The award is presented by the Dan David Foundation, based at Tel Aviv University, and a spokesman for Blair said the money would be donated to the former Labour leader’s charity for religious understanding, the Tony Blair Faith Foundation.
It sounds absurd to give Blair this prize — and you’ll notice the word “Iraq” doesn’t occur in the announcement — until you realise who‘s giving this award. Dan David is an avowed zionist and his foundation is located at Tel Aviv University; zionist usually have little problems with mountains of corpses, if they’re Arab corpses. Furthermore, Blair was very helpful to Israel not just with Iraq, but also with the War on Lebanon, helping delay the ceasefire to give the IDF more time to kill civilians.

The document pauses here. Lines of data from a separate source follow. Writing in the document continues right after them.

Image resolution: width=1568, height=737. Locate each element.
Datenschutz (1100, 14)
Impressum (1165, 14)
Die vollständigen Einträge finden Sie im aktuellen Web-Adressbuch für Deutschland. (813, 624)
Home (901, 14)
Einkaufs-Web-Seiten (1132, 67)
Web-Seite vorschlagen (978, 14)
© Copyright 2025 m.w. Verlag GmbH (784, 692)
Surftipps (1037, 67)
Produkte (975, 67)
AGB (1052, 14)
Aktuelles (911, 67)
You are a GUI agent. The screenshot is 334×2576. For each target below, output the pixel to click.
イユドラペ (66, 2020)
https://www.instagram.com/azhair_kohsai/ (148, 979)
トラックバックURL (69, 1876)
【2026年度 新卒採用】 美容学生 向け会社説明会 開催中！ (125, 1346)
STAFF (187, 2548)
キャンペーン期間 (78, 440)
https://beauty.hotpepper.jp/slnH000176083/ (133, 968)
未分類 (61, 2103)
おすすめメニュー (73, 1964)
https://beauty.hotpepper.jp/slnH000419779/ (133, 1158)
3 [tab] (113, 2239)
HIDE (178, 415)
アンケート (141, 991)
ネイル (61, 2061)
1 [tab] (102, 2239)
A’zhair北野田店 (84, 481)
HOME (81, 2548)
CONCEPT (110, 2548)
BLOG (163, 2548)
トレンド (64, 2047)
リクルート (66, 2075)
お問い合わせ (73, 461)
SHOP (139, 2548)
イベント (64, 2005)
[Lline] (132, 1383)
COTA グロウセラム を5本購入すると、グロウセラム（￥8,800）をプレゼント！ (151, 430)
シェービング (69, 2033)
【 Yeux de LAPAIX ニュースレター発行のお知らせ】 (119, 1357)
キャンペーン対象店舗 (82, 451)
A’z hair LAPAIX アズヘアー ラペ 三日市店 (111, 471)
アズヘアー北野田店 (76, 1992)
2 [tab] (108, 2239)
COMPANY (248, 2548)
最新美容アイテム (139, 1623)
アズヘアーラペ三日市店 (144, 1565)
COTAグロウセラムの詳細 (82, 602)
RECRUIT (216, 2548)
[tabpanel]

It would of course be impolite to mention Blair gets this money for helping get rid of an enemy of Israel or perpetuating mass murder, hence the blather about “asking the important questions” and “morally courageous leadership”. Note that the Israelis aren’t the only ones to thank Blair for delivered services; he’s made a very nice living hovering up nice cushy jobs after he left office. That’s why he went along with Bush all these years. Never mind whether or not he genuinely believed in the War on Terror in the end he did it all for the old do-re-mi, his staunch Christianity no barrier for starting an immoral war that killed some million Iraqis now.
He’s not the only Christian crusader. Our own prime minister, the great moral scold and Harry Potter (grown up to be an accountant) lookalike Jan Peter Balkenende, fought tooth and nail to keep an inquiry into the War on Iraq from happening. Yet he would call himself a moral man, an examplar to the nation, always happy to disapprove of binge drinking teenagers or something, but who so far has not shown any recognition of the sheer monstrosity of what happened, what is still happening in Iraq and Afghanistan. None of the great and the good have, whether they were pro or anti-war back in 2003. It was just another policy choice for them, not a moral question and it could’ve gone either way if the incentives were right.